Ко времени проведения Ломоносовской сессии, посвященной истории российской науки в целом и 200-летию создания химической лаборатории М. В. Ломоносова в частности, не только было приурочено открытие Музея М. В. Ломоносова, но и организован целый ряд выставок, которые Субботина также с удовольствием посетила. „Интересны были выставки в Горном ин[ститу]те, в Б[иблиоте]ке А[кадемии] н[аук], археологическая (в Эрмитаже“), — писала она. Эта последняя, естественно, заинтересовала ее больше всего. „Там имеются вещи IV тысячелетия из раскопок на Днепре — эпохи создания Пирамид, но совершенно детского характера: как лепка наших детских садов, — замечала она и продолжала: — В Эрмитаже состоялся прием уч[астников] сессии в новых великолепных залах, открытых после ремонта и освещаемых люстрами „дневного света““.

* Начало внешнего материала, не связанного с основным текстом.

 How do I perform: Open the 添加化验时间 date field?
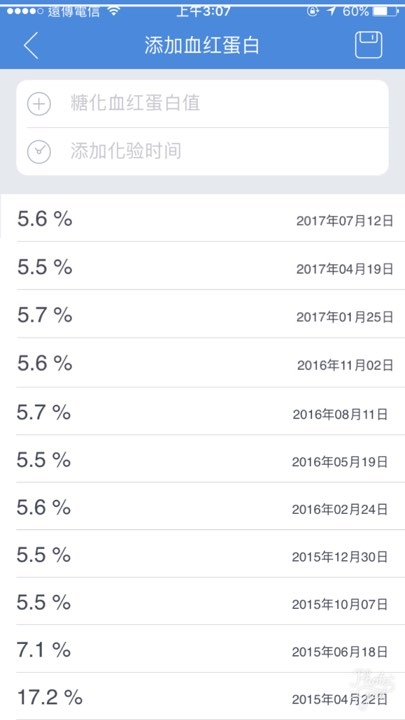202,152
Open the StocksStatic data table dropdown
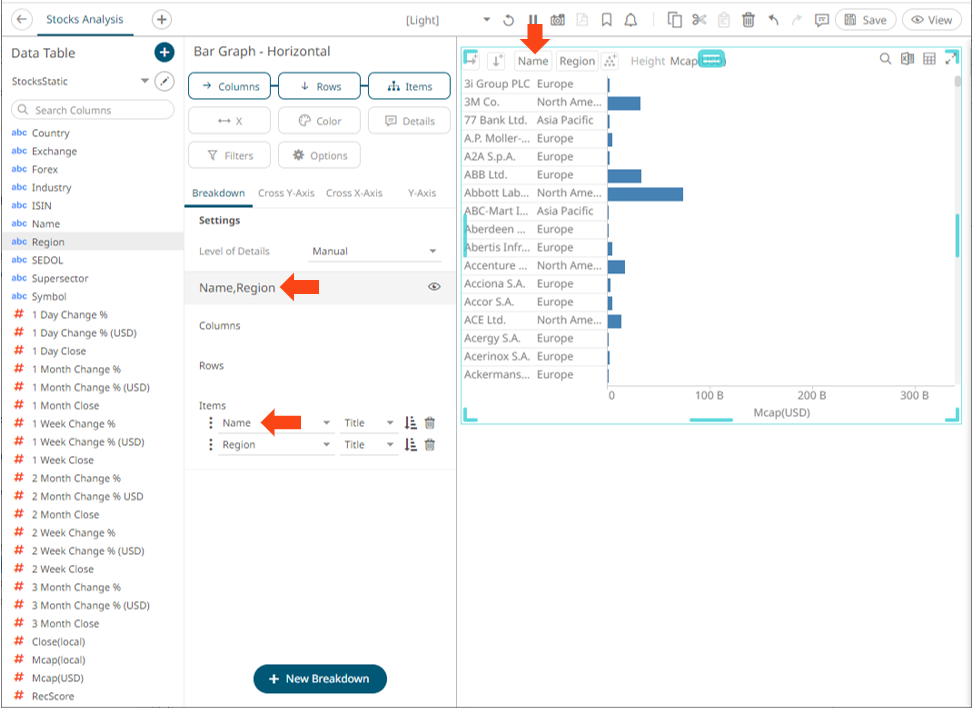Image resolution: width=975 pixels, height=710 pixels. [145, 81]
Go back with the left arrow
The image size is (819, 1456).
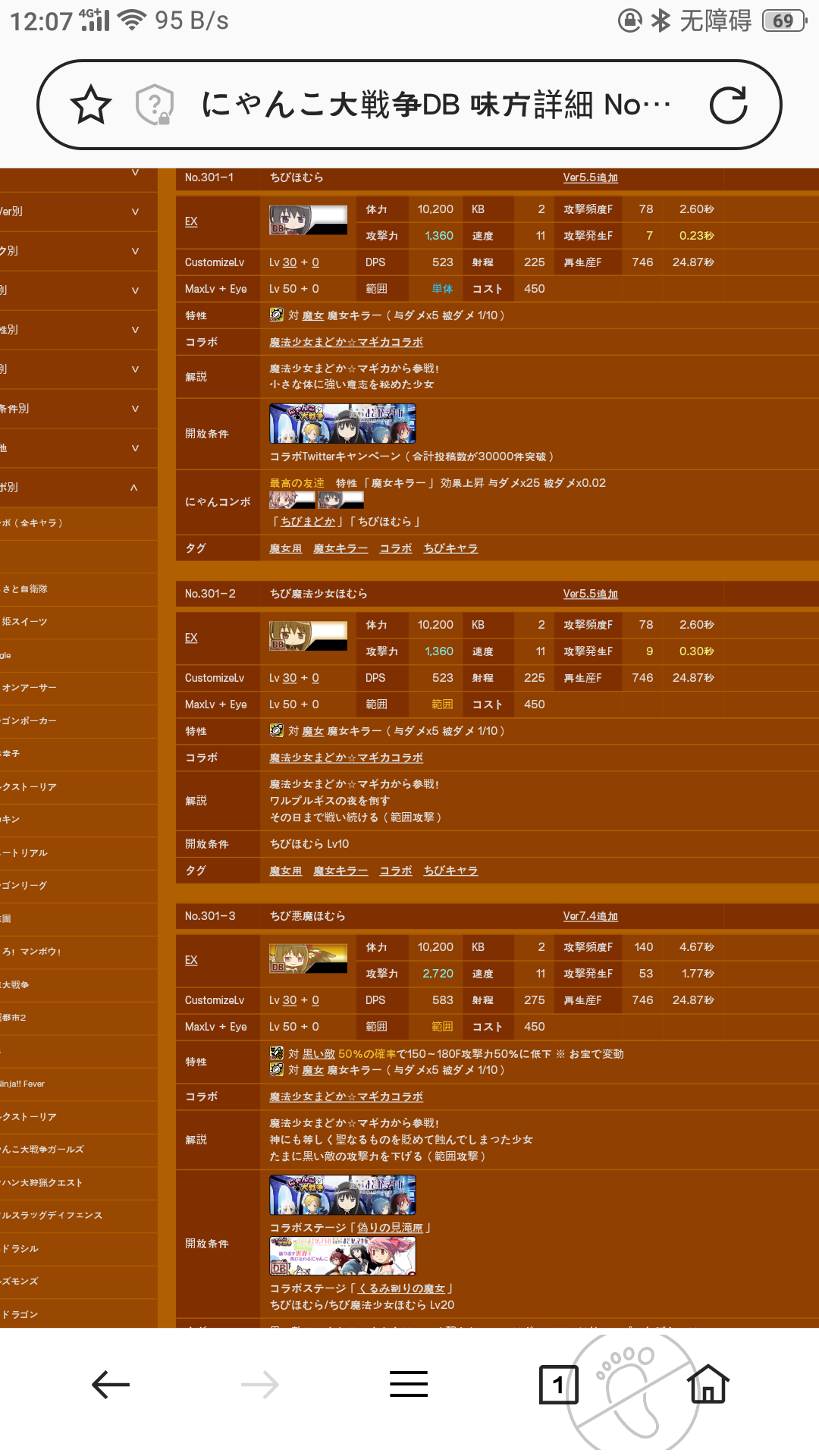tap(111, 1385)
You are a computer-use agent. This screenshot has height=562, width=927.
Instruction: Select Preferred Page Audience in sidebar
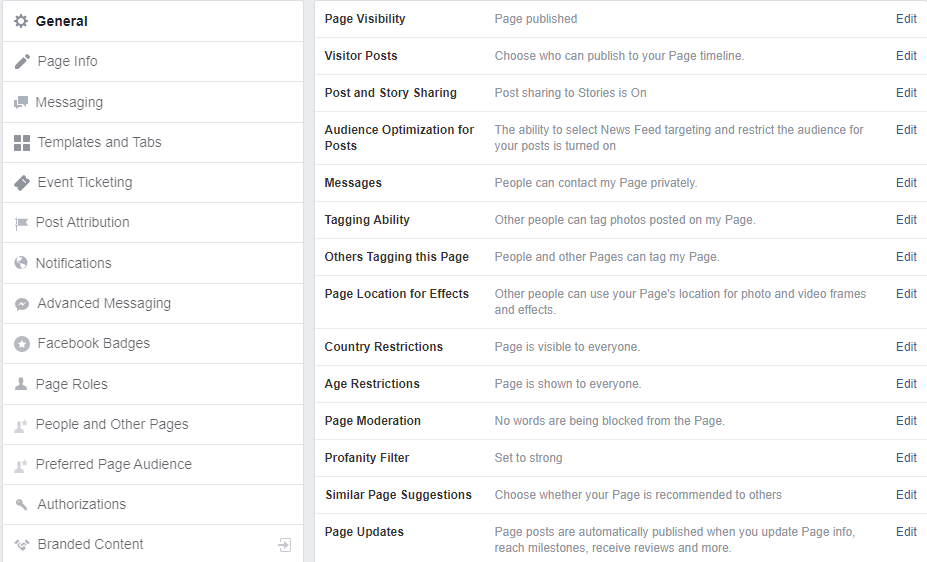click(113, 464)
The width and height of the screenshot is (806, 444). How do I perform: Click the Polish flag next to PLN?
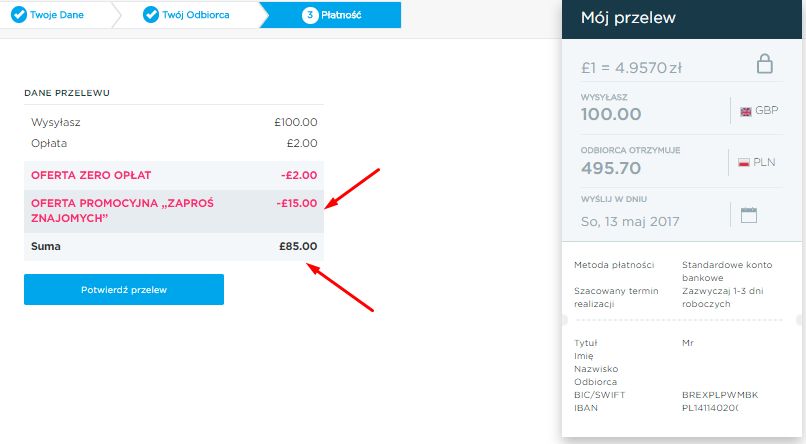[743, 162]
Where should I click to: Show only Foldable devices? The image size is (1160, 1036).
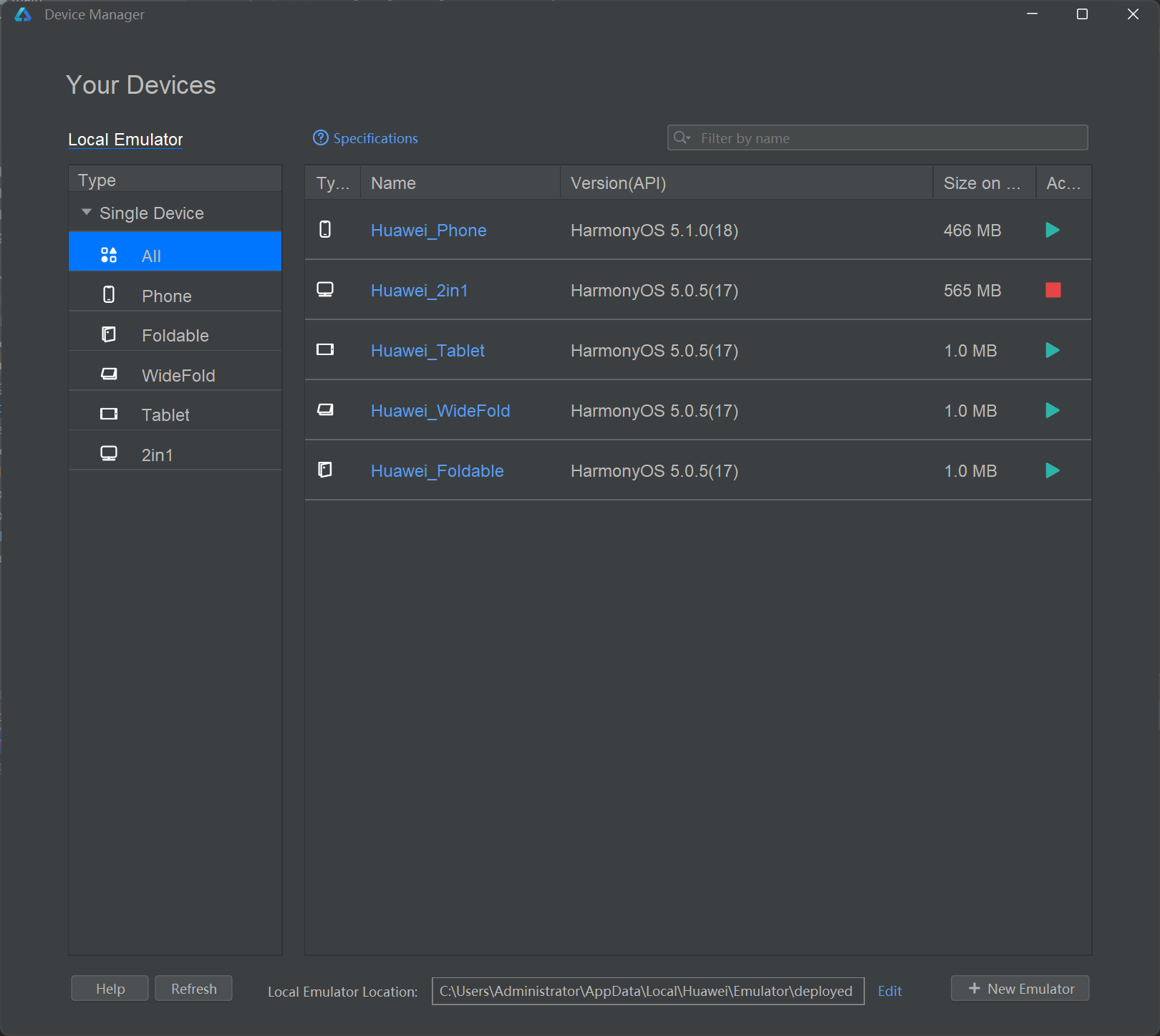175,335
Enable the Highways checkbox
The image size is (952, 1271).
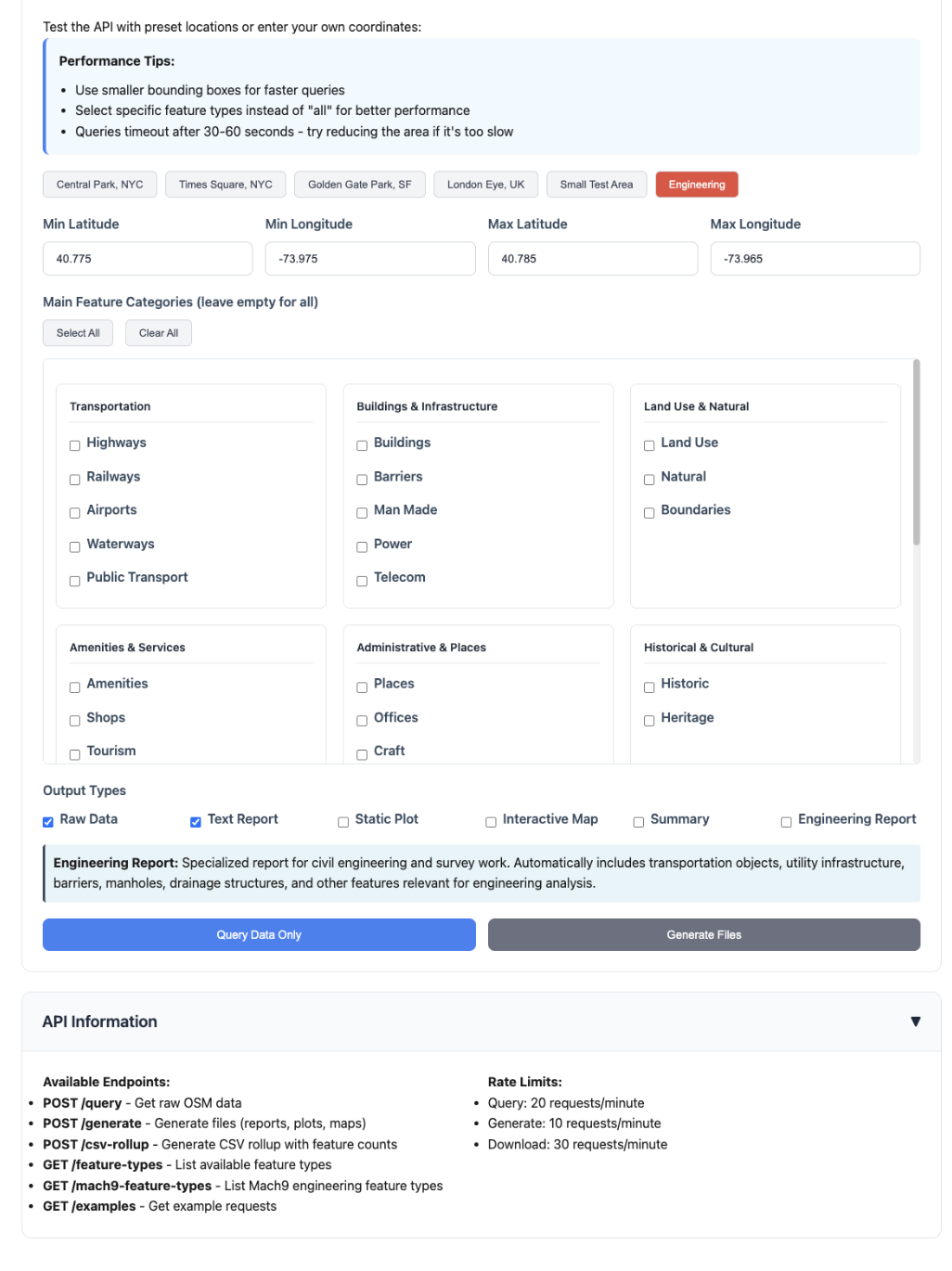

Еще одно событие этой сессии обратило на себя особое внимание Нины Михайловны. „Оригинальным было заседание А[кадемии] н[аук] на воздухе, у дома № 2, где жил Карпинский. Вероятно это первое народное[1752] заседание А[кадемии] н[аук] за все 255 лет — на набережной Невы, на фоне ее кораблей и „Медного всадника“ у того берега… Точно Петр I принимал парад современ[ной] нам науки! — рассказывала она. — Публики набралась масса и оч[ень] много фоторепортеров с юпитерами и лейками — стоявшими на переносной алюминиевой лесенке! Вавилов и Орбели и пред[седатель] исполкома <…>[1753] говорили с трибуны у подъезда кв[артиры] Карпинского — потом, под звуки гимна, сняли завесы с 10 мраморных досок с именами академиков, живших в этом доме за 220 лет“[1754]. Н. М. Субботина имела в виду дом № 2 на углу 7-й линии Васильевского острова и набережной Лейтенанта Шмидта. Академия наук владела находившимися на этом месте зданиями еще с середины XVIII в. Дом, о котором идет речь, построен приблизительно в 1750‐х гг. и перестроен в начале XIX в. Во время Ломоносовской сессии были торжественно открыты доски в память живших в доме академиков: В. И. Вернадского, Я. К. Грота, А. П. Карпинского, Н. Я. Марра, Ф. Ю. Левинсон-Лессинга, М. В. Остроградского, И. П. Павлова, В. В. Петрова, П. Л. Чебышева, Б. С. Якоби.